━━━ Source data

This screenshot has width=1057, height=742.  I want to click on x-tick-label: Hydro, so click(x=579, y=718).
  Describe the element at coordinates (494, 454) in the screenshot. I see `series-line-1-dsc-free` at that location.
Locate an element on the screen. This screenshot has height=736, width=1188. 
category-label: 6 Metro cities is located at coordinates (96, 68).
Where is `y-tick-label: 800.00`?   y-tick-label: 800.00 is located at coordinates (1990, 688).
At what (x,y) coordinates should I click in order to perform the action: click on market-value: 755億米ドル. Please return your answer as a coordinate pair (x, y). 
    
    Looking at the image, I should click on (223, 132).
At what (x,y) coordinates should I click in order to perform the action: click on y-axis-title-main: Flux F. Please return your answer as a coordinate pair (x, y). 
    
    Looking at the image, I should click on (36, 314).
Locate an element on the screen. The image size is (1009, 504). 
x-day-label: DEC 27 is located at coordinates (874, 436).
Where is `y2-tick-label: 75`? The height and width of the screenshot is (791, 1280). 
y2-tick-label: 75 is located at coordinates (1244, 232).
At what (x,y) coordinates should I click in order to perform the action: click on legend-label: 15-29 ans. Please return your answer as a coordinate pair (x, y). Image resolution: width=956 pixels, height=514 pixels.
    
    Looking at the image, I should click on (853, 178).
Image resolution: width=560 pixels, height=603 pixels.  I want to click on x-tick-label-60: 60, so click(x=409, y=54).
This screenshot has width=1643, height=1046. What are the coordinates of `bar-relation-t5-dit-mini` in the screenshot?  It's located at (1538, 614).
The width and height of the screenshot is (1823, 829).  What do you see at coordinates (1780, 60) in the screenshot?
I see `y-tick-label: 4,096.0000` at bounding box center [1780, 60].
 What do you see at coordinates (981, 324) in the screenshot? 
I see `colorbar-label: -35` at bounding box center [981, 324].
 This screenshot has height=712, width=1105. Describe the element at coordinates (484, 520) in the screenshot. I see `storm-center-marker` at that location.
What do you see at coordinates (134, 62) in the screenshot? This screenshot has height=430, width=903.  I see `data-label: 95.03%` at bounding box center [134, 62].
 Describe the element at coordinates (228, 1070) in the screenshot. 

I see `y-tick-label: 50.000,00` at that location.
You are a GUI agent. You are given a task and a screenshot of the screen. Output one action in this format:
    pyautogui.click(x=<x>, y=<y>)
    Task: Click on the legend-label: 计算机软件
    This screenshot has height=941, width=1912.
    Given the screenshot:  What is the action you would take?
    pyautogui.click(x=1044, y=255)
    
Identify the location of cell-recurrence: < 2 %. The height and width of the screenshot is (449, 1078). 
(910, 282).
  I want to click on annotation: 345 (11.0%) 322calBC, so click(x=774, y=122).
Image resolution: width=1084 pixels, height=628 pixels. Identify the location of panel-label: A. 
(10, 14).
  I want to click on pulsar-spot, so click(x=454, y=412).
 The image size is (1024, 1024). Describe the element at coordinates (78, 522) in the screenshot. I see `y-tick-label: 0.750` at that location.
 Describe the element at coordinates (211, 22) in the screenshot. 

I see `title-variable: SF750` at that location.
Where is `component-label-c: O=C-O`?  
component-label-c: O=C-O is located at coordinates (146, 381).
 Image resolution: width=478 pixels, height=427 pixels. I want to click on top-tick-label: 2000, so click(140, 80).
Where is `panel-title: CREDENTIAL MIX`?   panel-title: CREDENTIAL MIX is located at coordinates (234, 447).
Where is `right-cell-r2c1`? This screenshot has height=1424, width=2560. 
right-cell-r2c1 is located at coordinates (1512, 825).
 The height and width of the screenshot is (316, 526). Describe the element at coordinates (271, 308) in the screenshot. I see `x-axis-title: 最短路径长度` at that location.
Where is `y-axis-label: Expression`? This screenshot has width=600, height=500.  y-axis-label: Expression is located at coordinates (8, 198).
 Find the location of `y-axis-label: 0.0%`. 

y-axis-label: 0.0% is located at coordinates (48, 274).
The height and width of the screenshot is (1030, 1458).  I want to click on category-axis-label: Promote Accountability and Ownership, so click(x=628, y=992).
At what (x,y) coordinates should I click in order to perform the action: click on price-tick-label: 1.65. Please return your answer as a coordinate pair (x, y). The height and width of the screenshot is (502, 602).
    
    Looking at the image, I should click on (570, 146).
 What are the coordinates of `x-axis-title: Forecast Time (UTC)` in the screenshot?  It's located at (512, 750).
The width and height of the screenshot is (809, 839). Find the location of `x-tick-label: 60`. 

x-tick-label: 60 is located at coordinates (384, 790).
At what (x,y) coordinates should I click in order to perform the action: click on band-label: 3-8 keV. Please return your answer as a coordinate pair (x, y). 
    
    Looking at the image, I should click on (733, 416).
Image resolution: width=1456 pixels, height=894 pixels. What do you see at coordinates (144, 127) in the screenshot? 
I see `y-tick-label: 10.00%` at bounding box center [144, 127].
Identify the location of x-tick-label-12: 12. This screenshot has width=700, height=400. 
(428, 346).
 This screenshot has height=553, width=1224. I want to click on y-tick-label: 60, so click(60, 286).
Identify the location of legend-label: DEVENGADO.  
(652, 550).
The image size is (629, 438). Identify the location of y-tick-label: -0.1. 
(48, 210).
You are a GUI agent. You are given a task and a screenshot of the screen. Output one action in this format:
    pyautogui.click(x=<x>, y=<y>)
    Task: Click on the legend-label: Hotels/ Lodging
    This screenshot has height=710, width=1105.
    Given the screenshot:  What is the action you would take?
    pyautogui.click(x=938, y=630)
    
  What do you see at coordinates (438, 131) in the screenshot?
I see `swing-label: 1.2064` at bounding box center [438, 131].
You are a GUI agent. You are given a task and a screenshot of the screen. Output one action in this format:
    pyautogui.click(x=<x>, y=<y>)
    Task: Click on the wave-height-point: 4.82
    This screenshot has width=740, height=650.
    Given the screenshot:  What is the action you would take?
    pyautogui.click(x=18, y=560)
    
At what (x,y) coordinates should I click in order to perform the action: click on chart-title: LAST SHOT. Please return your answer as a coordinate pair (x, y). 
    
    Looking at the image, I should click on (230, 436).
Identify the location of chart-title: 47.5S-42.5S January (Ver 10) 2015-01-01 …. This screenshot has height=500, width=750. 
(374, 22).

━━━━━━

§ **Task item**:
Rewrite the records as a JSON list of strings, one string per line and no blank lines, starting at the first line and stopping after the line that contains "category-label: 6 Metro".

§ **Task result**:
[
  "This screenshot has width=1057, height=742.  I want to click on x-tick-label: Hydro, so click(x=579, y=718).",
  "  Describe the element at coordinates (494, 454) in the screenshot. I see `series-line-1-dsc-free` at that location.",
  "Locate an element on the screen. This screenshot has height=736, width=1188. ",
  "category-label: 6 Metro cities is located at coordinates (96, 68)."
]